Passage shown ->
Content starts
Days 61-90: Operationalize CS Playbooks
The final month focuses on implementing AI-powered tools to distribute work efficiently, defining expansion workflows, and establishing a weekly operating cadence for accountability. Using solutions like Staircase AI, Gainsight now tracks effort scores, time spent on high-value activities, and team burnout indicators.
Sam’s advice on getting started? “Don’t wait. The best thing you can do in your first 90 days is roll up your sleeves and dive in. Apply the same rigor we expect on the sales side to renewals and CS.”
Now here’s where things get spicy. You can’t fix retention if your teams are secretly competing for credit. That’s not alignment, that’s revenue roulette.
Aligning comp and accountability for renewals
When teams are chasing different goals—Sales chasing bookings, CS focused on customer health, and so on—misalignment is inevitable. But when comp reflects what matters (retention), everyone starts marching to the same beat.
And that’s exactly what Marilee did at Gainsight. “Renewals became quota-bearing,” she shared. “We needed a commercial owner who holds the number, with CS supporting adoption and health. Today, about 40% of our Account Managers’ variable comp is tied to renewals.”
Content ends
Study questions ->
1/ In the passage on customer success and renewals, how much of Gainsight's Account Managers' variable comp is tied to renewals?
2/ Carry on the passage on customer success and renewals from its last sentence.

Given data ->
Content starts
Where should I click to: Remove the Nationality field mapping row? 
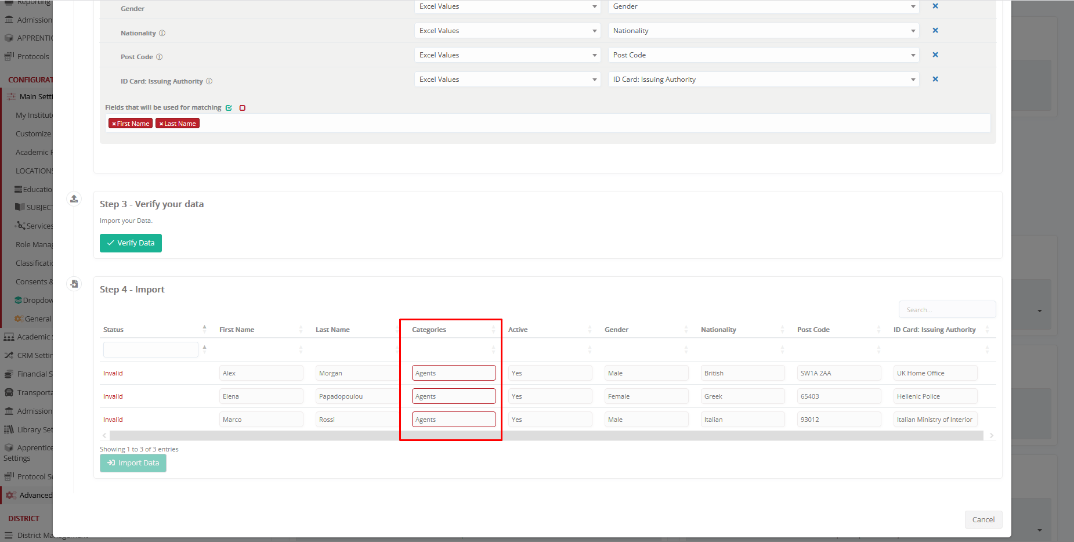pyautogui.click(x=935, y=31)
Content ends
Content starts
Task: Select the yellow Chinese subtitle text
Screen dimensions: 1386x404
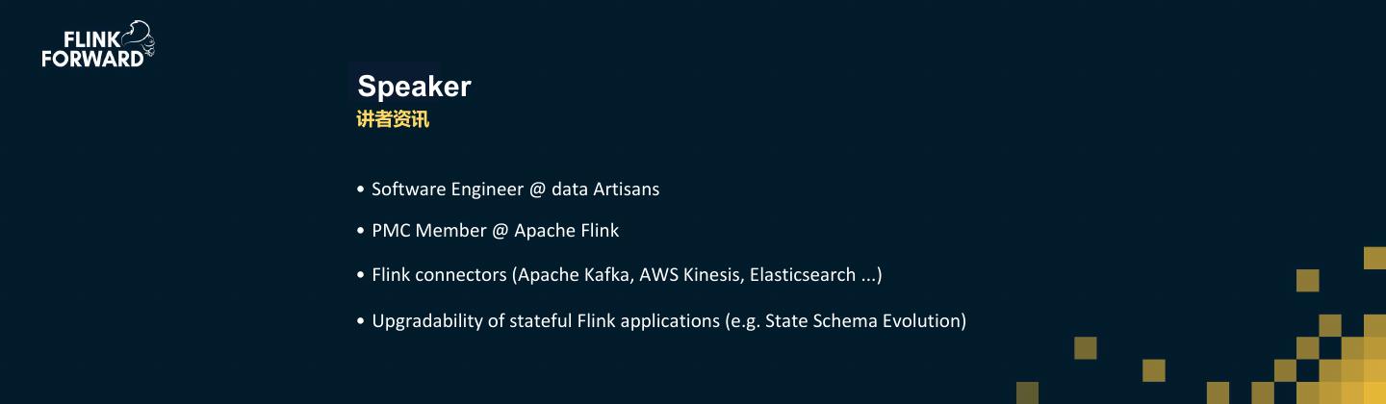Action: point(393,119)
Content ends
Task-by-task outputs ->
1/ About 40%.

2/
It’s not just flat compensation, either. She also layered in incentives to reward the right behavior:
- 2-3x accelerators for renewal quota attainment
- Bonuses for closing multi-year deals
That may look different at your company, and that’s ok. What matters most, according to Sam, is accountability. “Who’s singularly responsible for the forecast? At every level—account, portfolio, region—you need someone accountable, the same way reps are in sales.”
Unfortunately, that alignment isn’t automatic. “It’s not hard to design the plan once GRR is defined at the top. The harder part is selling the board and CFO on why comp needs to align around retention.”
Pro tip: Start by showing how inconsistent ownership creates missed forecasts, missed targets, and fire drills at renewal time. When comp supports accountability, teams start operating with much more predictability.
Avoiding surprises with AI
If you’re managing hundreds or even thousands of customers, especially across mid-market and long-tail segments, it’s nearly impossible for even the most experienced teams to stay ahead of every renewal risk. You can’t expect a CSM to catch every signal, respond to every shift in sentiment, or read between the lines of every conversation.
That’s where AI becomes essential.
“You want to look a year out,” said Marilee, “and dive below the surface to identify sentiment—whether that’s a customer disappointed, thrilled, or quietly shopping us in an RFP—so you can surface risks earlier.”
Because we’ve all been there: a customer looks fine on paper… until the surprise churn notice hits your inbox.
Sam pointed to sentiment detection as a key use case. “Historically, it was someone’s opinion we relied on,’” he said. “But AI gives us another lens across all interactions. It helps highlight blind spots and map the white space in relationships.”
That’s why both Gainsight and Xactly are using AI not to replace humans, but to focus them. “We’re layering human-led for strategic expertise, digital-led for lifecycle automation, and agent-led for segments we can’t cover today,” Marilee explained. “Blending all three unlocks a differentiated customer experience at scale.”

A new CRO mandate calls for a new reality
Let’s make one thing clear: Bookings still matter, but retention is now just as critical to hitting the number.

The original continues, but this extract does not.